Wednesday, December 31, 2008

通往祖灵的护照

每一种语言,都是宇宙的某种模型,都是我了解世界的符号,我们若有四千种不同方法可以描述世界,我们不因此而变得富有吗?所以,我们应该重视语言保育工作,一如我们重视生态保育一样。

~俄国作家伊凡若夫


小时候,妈妈爱教我念潮州童谣,一首又一首,这些童谣是外婆教给妈妈,妈妈便扮演着传薪人的角色,将这些童谣教给我。这些童谣里,令我印象最深刻的是一首掺杂了马来语的潮州童谣:

Anjing Besar 大狗兄 (警察先生)
我啖汝听 (让我说给你听)
Potong Kayu斩柴囝 (砍柴)
Bikin Rumah 搭厝囝 (建小房子)
Balik Rumah咚咚呛(回家唱大戏)

第一次念这首童谣的时候,感到十分奇怪,为什么这首歌谣是掺杂了马来文和潮语。据妈妈说渔港一带的人都会哼唱这首童谣,潮州人南来的时候,有的在渔港落了脚,在这片土地上开始找生活。有次一个潮州阿伯到警察局要申请唱戏的准证,由于不太会说马来语,于是便用了潮州式的马来语与警察对话,也不知道为何这段对话会变成带有南洋风味的童谣流传在渔港一带。有次听到本地合唱团山脚下男孩唱起这首童谣,心中有着无限的亲切感。

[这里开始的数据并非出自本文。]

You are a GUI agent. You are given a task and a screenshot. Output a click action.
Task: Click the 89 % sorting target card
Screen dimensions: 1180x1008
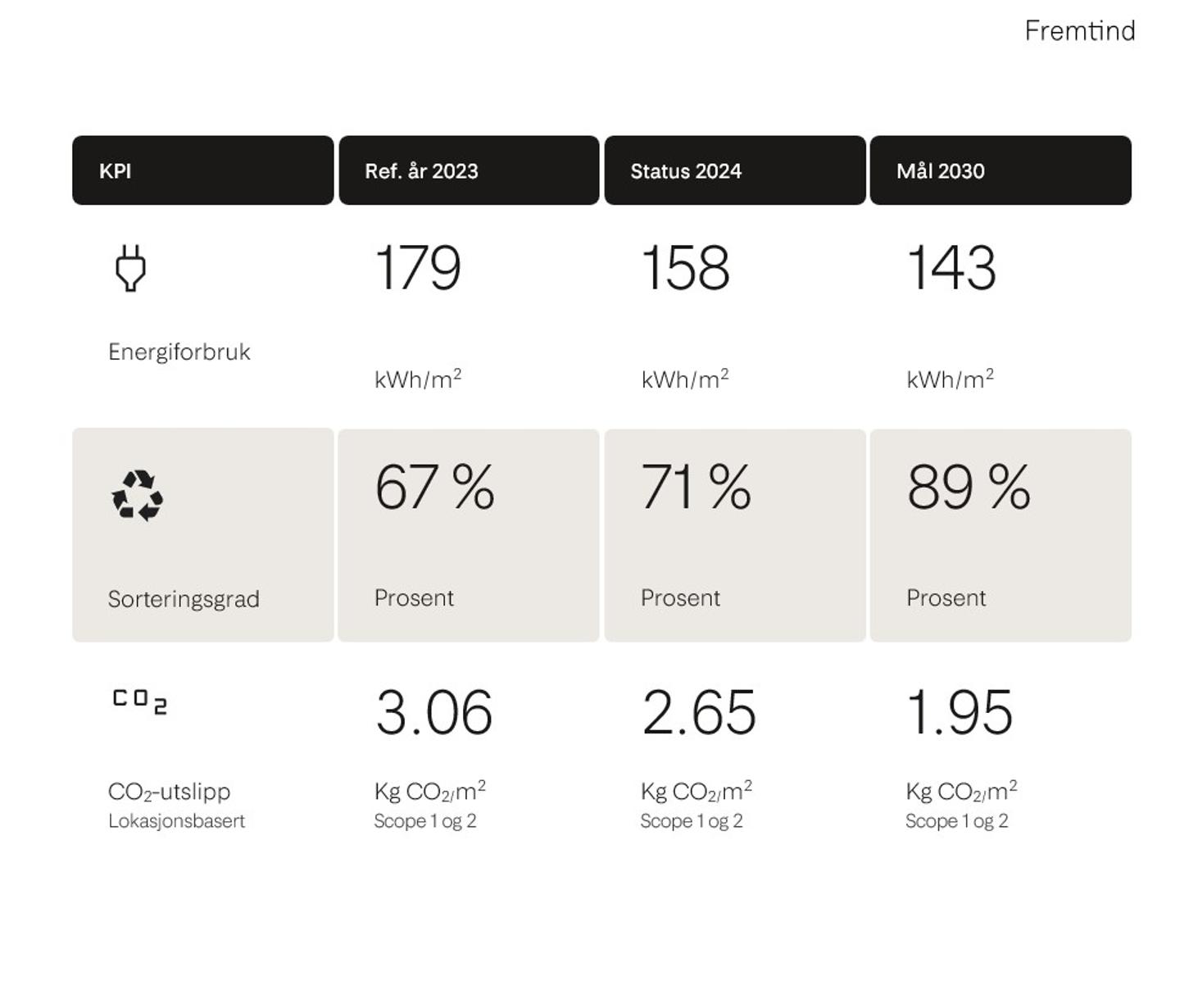1000,534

方言童谣被改成歌曲的,还有新加坡歌手孙燕姿唱红了新马一带的《天黑黑》。第一次听到这首歌时,心里感到有些奇怪,这首歌为何与妈妈教我念的童谣“天乌乌,欲下雨”如此相似呢?(在潮州方言里,乌便是指黑)多年以后,我才知道这首童谣,是一首在闽南漳州、泉州、厦门和台湾家喻户晓的童谣。它产生于古代闽南,后来再传入台湾,经过修改并成了台湾的流行童谣。

潮州方言是祖父祖母带来的语言,从小我就说潮州方言与父母和祖母沟通。对我来说,潮州方言就是我的母语。我与邻居小孩说的是福建方言,由于潮州方言与福建方言的发音和一些词语非常相近,因此对我造成了一些的困扰。有时,我说潮州方言的时候,会掺杂了一些福建方言的词语,因此表哥表姐总爱笑我的潮州方言说得不标准,是福建式的潮州话。为了使我的潮州话说得准确些,我与他们交谈的时候,总会小心语调、用词,免得被他们笑我说的是福建式的潮州话。现在回想起来,我小时候有过这么一段“维护潮州方言”举动,然而这种举动慢慢地随着年长而淡化。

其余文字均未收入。